### WRITTEN REQUEST
For each of the following statements about the forum thread on Coach Jack and 80/20 plans, say yes or no to whether it agrees with the thread, and quote the exact words from the thread that decide it. 1. The Polarized plan generally includes one workout a week with Zone 3 intervals. 2. The study being discussed lasted twelve weeks. 3. The crunched power base is described as polarized.

### SELECTED PASSAGE
:::

Coach Jack and 80/20 plans

Hello,

I use Coach Jack to build my plans, I am very wary of the lack of true 80/20 in the list of available bases. Indeed, even the polarized or the crunched power are not in the form of 80/20. The crunched power is pyramidal and the polarized is on basic form (not enough high intensity work volume).
We can of course get by with the custom but I find it really unfortunate that the basic polarized is not polarized at all. I don’t know what to think about it?

Hi Fred, actually we are 100% proponents of what we belive the principals definining Polarized Training. But we would use that to the nature of what Dr. Seiler is describing not “the numbers.” If you listen to Dr. Seilers talks for example he says don’t chase numbers. Anyway. What he is proposing is more easy rides and less hard rides. He says 80/20 but he actually contradicts this and even his daughter says she does a Polarized plan from her dad doing 1 hard day followed by 2 easy days. His studiest are not long duration plans so again I would go with the nature of what he says rather than specifically looking at numbers.

Our Polarized plan generally will be 1 workout a week with his Zone 3 intervals (3-zone system), this fully follows the nature of Polarized training in my opinion. When Dr. Seier did this tests he was doing 5-days a week of training. I have not heard him specifically say it but I bet if we asked him if you train 4 days a week and do 1 hard day he would also constitued that as Polarized. I think he is talking about people doing 5+ workouts a week.

So because his study was 9-weeks long that is not enough time to say this is a good training plan for the entire year so we have also build traditional recovery patterns into this “Polarized” plan so we could call that Polarized+

Secondly if you look at time in zone we are less than Dr. Seilers 90/10 for TIZ “max limit.”

You can see the TIZ below it is 12 minutes of the entire week that is in Zone 3 the rest of the week is in Zone 1 (defined by him as below 80% but that is individual).

If I am wrong here please let me know. Finally we also add more “old school” practices into polarized by still doing volume / intensity manipulation and progressive overload. These are principals that are more proven than Polarized but we add them into a “Polarized+” plan.

:::

Entries for locating text and elements
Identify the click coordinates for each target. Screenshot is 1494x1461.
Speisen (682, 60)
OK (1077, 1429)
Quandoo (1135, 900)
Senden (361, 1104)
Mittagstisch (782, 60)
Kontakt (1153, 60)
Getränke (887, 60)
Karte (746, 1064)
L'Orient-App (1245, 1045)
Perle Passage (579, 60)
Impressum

:::

### SOLUTION TO THE PROBLEM
1. Yes: "Our Polarized plan generally will be 1 workout a week with his Zone 3 intervals (3-zone system)"
2. No: "because his study was 9-weeks long"
3. No: "The crunched power is pyramidal"